Aim of the exercise: All lines of the material that contain "computer" must be copied out.
··· Data provided
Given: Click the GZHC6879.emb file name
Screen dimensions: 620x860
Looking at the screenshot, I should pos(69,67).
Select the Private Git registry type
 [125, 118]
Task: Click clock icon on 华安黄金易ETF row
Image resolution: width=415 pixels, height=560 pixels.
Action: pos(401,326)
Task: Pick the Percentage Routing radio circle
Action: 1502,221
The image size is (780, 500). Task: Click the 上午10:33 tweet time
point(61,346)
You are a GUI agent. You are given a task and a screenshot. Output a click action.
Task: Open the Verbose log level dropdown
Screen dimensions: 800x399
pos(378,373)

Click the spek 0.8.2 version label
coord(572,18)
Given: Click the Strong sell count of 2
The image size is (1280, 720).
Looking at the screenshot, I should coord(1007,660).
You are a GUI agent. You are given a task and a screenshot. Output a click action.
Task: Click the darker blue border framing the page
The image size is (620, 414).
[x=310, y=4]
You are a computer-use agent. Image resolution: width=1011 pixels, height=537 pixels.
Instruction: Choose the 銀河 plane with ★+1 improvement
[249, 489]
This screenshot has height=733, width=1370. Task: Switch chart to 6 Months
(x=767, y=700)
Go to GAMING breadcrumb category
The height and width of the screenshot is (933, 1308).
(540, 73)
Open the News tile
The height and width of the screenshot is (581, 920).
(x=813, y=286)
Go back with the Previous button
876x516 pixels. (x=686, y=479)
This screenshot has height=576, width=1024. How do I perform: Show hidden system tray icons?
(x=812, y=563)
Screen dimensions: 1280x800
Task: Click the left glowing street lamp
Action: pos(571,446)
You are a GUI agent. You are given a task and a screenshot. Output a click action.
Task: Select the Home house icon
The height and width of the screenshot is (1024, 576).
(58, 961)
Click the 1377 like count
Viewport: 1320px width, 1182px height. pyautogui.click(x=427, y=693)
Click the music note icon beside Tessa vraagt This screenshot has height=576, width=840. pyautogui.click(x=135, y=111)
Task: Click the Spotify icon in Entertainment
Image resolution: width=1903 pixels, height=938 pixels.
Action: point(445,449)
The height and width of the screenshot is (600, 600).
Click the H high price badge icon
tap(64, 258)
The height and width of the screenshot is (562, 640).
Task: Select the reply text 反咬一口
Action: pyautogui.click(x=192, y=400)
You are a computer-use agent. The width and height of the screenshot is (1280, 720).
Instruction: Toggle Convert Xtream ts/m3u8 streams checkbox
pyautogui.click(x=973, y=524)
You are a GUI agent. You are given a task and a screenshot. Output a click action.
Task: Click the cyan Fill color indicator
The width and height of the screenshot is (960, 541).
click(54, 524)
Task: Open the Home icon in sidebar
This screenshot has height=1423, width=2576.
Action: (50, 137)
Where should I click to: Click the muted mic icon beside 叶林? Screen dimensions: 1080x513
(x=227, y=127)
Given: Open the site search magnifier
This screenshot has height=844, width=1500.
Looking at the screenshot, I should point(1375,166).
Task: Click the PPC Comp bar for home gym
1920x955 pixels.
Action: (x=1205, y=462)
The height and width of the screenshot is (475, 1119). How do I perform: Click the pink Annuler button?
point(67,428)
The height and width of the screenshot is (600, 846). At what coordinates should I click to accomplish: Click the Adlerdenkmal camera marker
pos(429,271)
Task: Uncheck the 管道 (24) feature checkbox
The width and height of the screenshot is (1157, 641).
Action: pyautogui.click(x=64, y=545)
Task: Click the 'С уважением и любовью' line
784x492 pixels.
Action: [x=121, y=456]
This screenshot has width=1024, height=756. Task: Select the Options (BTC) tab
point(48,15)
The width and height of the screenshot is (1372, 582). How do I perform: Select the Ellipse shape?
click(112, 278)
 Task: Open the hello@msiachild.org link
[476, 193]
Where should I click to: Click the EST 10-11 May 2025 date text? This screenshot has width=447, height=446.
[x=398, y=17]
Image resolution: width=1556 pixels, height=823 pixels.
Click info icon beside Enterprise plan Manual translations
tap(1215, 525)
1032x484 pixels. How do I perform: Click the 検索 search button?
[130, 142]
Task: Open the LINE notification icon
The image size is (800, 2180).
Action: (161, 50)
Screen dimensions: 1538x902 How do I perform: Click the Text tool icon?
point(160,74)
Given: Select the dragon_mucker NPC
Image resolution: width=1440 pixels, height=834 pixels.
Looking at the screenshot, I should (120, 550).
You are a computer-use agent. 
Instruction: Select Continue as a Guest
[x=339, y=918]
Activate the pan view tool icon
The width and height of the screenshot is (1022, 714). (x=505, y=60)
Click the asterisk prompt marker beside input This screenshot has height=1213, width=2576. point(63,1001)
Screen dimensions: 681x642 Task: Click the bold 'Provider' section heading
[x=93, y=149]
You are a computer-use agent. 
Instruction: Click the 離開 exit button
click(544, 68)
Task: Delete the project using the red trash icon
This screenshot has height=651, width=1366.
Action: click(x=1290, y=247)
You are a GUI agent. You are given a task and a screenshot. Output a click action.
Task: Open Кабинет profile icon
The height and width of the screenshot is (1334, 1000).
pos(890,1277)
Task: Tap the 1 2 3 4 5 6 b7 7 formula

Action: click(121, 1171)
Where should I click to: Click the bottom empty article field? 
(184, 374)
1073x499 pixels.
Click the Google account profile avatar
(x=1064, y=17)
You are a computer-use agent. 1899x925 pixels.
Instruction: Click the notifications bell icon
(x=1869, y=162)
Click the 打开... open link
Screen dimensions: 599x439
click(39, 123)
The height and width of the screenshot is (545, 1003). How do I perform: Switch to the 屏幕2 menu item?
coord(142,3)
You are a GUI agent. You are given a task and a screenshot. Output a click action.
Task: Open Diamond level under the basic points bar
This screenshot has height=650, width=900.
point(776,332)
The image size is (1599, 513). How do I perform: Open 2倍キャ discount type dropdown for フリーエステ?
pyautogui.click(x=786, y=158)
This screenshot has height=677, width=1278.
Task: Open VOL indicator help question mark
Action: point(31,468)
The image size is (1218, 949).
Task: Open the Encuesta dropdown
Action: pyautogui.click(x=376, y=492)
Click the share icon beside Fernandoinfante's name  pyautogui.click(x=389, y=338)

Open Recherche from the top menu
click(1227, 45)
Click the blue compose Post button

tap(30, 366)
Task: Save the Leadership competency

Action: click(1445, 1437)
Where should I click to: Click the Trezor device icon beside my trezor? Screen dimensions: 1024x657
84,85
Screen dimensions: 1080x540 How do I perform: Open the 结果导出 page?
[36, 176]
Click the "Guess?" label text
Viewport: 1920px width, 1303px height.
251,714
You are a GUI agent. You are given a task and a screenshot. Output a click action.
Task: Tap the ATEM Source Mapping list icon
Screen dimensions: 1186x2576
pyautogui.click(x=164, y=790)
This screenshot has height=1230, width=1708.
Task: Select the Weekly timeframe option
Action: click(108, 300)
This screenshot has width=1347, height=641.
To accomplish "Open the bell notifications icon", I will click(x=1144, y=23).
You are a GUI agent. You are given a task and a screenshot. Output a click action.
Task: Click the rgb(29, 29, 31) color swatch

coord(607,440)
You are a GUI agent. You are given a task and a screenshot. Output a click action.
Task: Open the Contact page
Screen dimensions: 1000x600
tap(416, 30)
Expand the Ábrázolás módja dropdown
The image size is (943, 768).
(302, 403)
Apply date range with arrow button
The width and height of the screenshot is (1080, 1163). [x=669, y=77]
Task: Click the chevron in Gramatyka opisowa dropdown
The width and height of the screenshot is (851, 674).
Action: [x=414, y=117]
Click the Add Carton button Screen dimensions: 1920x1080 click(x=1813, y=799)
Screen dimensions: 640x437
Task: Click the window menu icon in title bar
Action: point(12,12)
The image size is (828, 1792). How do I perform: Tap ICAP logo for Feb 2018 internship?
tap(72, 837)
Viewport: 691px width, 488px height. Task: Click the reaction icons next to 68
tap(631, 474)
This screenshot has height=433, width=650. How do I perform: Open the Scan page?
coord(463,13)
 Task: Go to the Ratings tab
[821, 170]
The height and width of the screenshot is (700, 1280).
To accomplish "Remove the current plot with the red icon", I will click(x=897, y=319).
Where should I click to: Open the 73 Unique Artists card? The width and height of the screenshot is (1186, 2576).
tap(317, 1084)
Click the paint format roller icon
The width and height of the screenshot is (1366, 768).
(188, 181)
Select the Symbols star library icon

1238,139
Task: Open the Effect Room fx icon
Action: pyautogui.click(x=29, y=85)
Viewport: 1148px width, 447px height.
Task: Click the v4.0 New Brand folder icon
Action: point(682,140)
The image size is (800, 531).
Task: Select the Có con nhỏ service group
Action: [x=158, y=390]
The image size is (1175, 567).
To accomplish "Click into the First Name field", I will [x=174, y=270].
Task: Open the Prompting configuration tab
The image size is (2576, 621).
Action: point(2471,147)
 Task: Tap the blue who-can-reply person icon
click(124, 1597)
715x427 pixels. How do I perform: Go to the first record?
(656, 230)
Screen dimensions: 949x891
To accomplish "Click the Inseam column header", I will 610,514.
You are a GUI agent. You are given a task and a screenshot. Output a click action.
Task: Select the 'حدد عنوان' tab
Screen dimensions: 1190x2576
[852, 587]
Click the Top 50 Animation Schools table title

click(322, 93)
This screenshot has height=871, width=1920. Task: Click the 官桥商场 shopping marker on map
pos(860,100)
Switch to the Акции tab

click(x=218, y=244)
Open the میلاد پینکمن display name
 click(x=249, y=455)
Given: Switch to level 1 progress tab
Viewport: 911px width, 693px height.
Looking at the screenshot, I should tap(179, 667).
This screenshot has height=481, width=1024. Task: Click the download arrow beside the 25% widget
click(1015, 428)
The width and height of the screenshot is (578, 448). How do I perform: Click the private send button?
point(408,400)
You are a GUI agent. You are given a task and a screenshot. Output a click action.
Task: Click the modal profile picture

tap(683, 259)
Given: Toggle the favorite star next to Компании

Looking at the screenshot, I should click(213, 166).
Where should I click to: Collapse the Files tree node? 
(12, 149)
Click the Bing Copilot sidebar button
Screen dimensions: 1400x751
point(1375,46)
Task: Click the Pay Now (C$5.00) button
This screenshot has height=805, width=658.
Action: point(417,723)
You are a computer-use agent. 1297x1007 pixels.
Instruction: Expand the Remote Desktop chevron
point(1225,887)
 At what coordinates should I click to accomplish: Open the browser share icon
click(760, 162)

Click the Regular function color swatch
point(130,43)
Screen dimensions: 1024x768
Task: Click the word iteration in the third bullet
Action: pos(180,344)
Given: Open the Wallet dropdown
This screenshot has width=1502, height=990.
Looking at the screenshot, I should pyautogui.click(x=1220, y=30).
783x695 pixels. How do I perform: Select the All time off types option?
······
Response:
You are a computer-use agent. Image resolution: width=1011 pixels, height=537 pixels.
You are a computer-use agent. The width and height of the screenshot is (1280, 720).
You are a computer-use agent. 
You are a computer-use agent. 
You are a computer-use agent. 1899x925 pixels.
You are a computer-use agent. 1297x1007 pixels.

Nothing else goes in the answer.